- **DO THIS**
Please set down, word for word and with nothing else, the lines of the listing below, starting at the line that contains "Click the Performance (性能) icon" and ending at the line that contains "This screenshot has height=304, width=525.". Omit the pictures.

▬▬▬

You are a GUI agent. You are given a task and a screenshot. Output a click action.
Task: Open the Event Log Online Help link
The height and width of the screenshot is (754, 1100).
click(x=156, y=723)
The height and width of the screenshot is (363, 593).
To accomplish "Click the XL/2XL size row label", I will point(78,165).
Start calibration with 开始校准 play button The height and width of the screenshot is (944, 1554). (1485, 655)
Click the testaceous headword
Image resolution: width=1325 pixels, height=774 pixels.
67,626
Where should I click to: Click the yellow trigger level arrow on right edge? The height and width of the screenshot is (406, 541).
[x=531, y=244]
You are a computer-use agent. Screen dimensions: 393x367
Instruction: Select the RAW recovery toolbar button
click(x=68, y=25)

▬▬▬

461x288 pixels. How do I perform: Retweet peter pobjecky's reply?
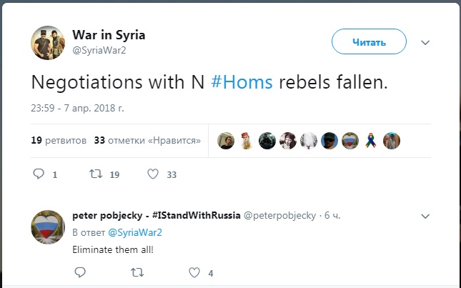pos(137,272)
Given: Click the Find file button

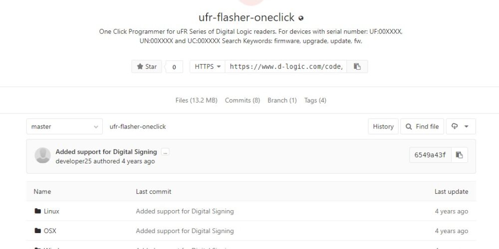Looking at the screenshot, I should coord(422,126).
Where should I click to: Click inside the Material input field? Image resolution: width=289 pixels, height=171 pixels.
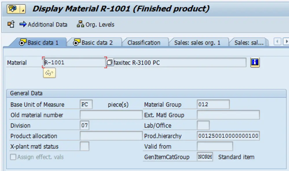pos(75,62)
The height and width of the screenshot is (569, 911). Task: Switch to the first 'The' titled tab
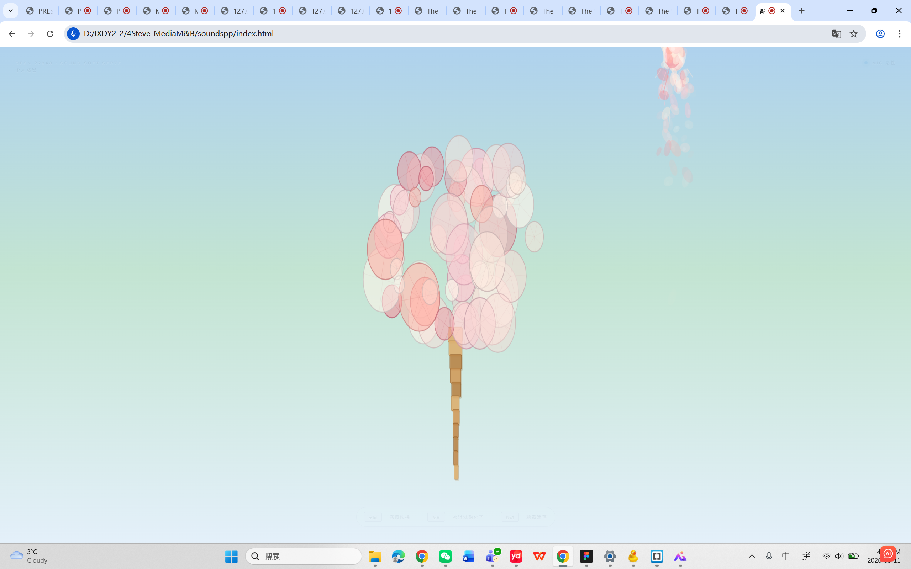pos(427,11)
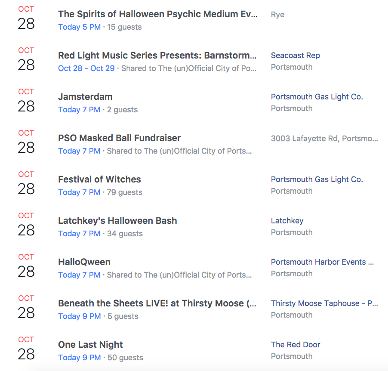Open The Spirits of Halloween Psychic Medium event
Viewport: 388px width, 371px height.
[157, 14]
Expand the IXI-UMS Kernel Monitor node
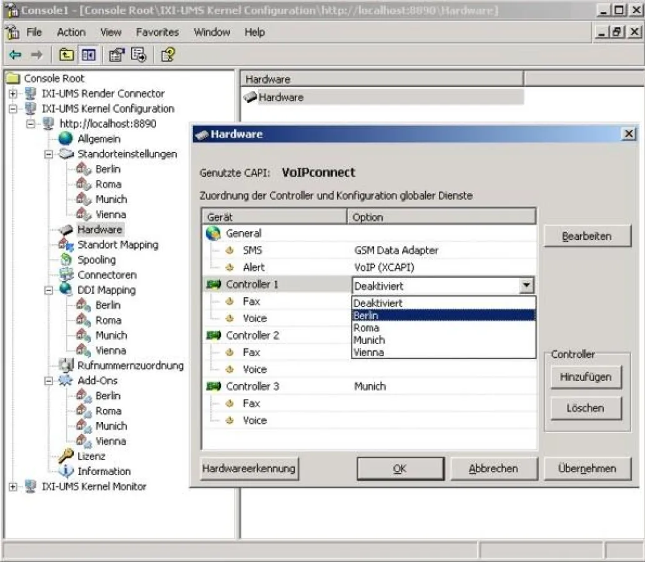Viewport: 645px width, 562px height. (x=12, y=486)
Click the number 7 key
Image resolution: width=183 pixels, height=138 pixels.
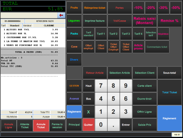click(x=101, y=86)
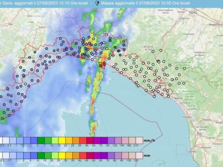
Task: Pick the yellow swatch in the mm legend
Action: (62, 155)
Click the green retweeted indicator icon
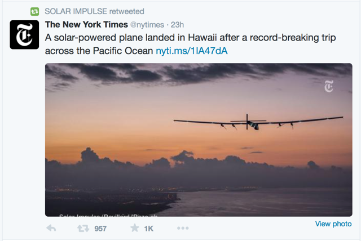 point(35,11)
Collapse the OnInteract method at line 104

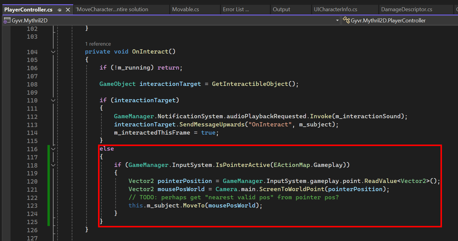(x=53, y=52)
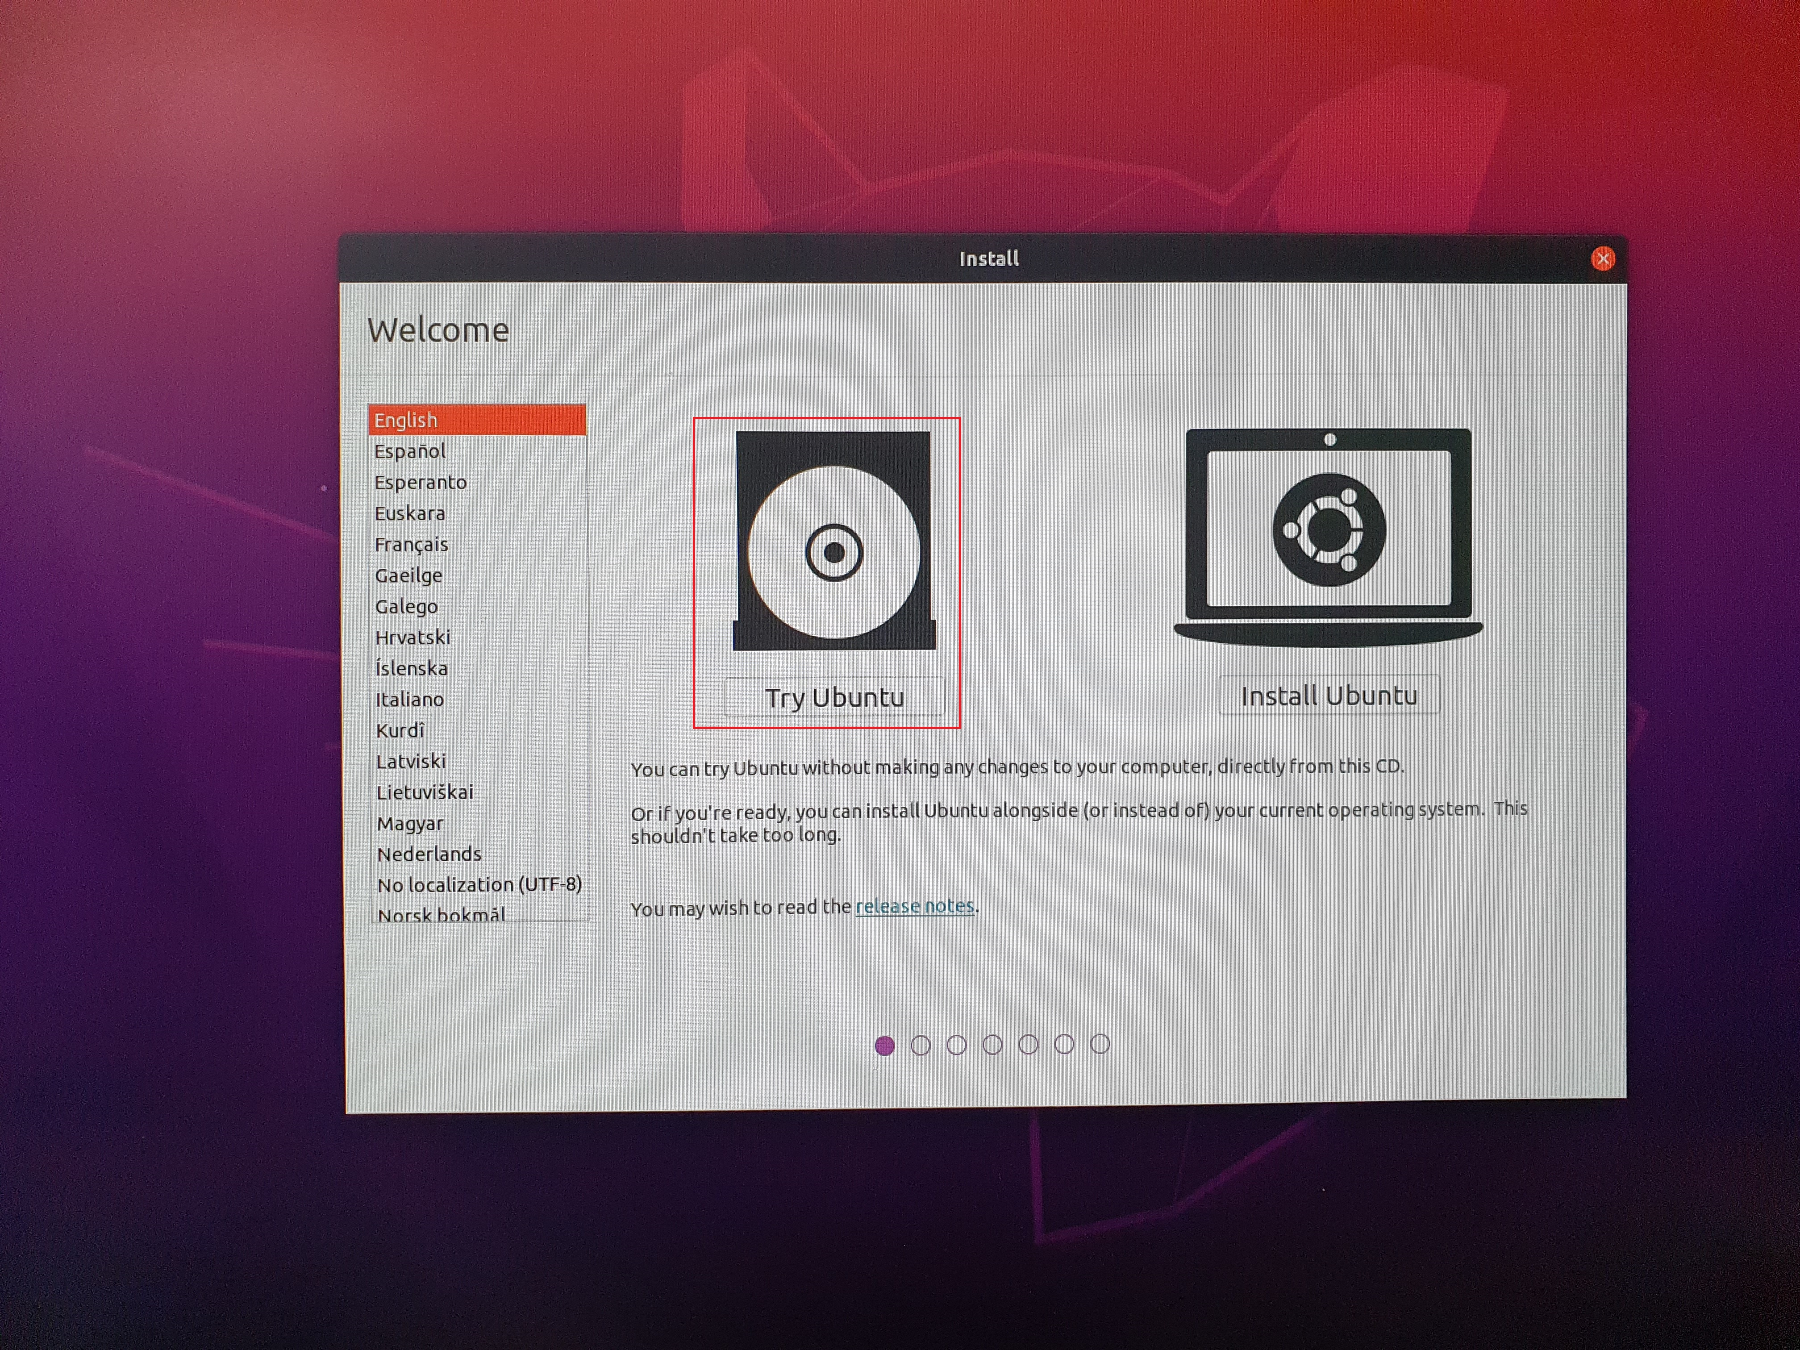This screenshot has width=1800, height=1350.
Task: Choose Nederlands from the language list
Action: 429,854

▬▬▬

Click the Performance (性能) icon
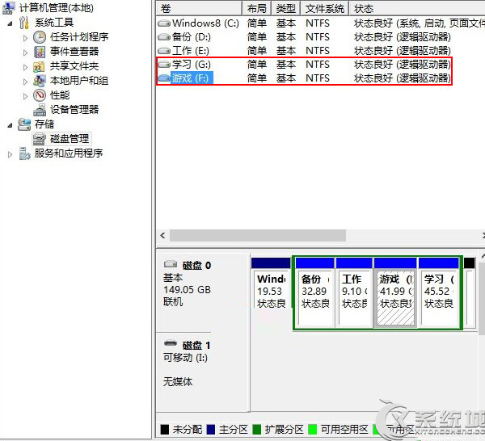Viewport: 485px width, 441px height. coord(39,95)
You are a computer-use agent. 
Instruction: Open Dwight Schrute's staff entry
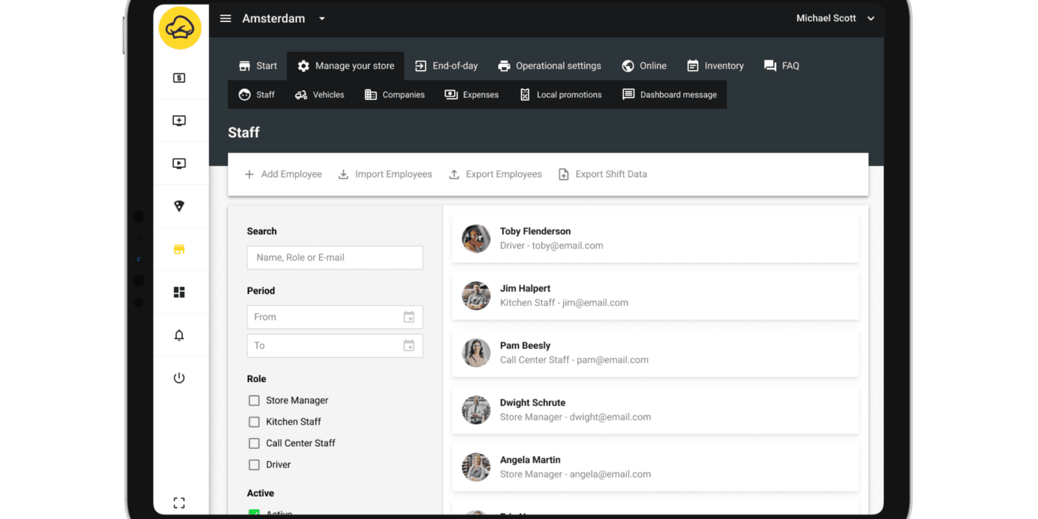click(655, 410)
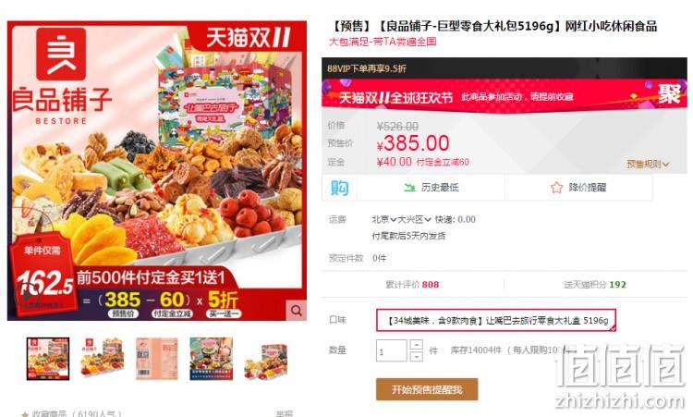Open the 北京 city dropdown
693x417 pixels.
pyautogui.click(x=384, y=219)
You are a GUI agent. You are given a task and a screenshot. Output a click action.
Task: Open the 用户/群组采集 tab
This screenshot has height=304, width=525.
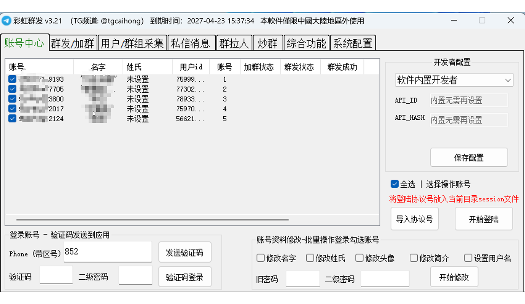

▬▬▬

- **ANSWER**
Click the Performance (性能) icon
Viewport: 485px width, 441px height. coord(39,95)
You are a computer-use agent. 
Instruction: Open Dwight Schrute's staff entry
click(655, 410)
Open the 北京 city dropdown
693x417 pixels.
pyautogui.click(x=384, y=219)
You are a GUI agent. You are given a task and a screenshot. Output a click action.
Task: Open the 用户/群组采集 tab
This screenshot has height=304, width=525.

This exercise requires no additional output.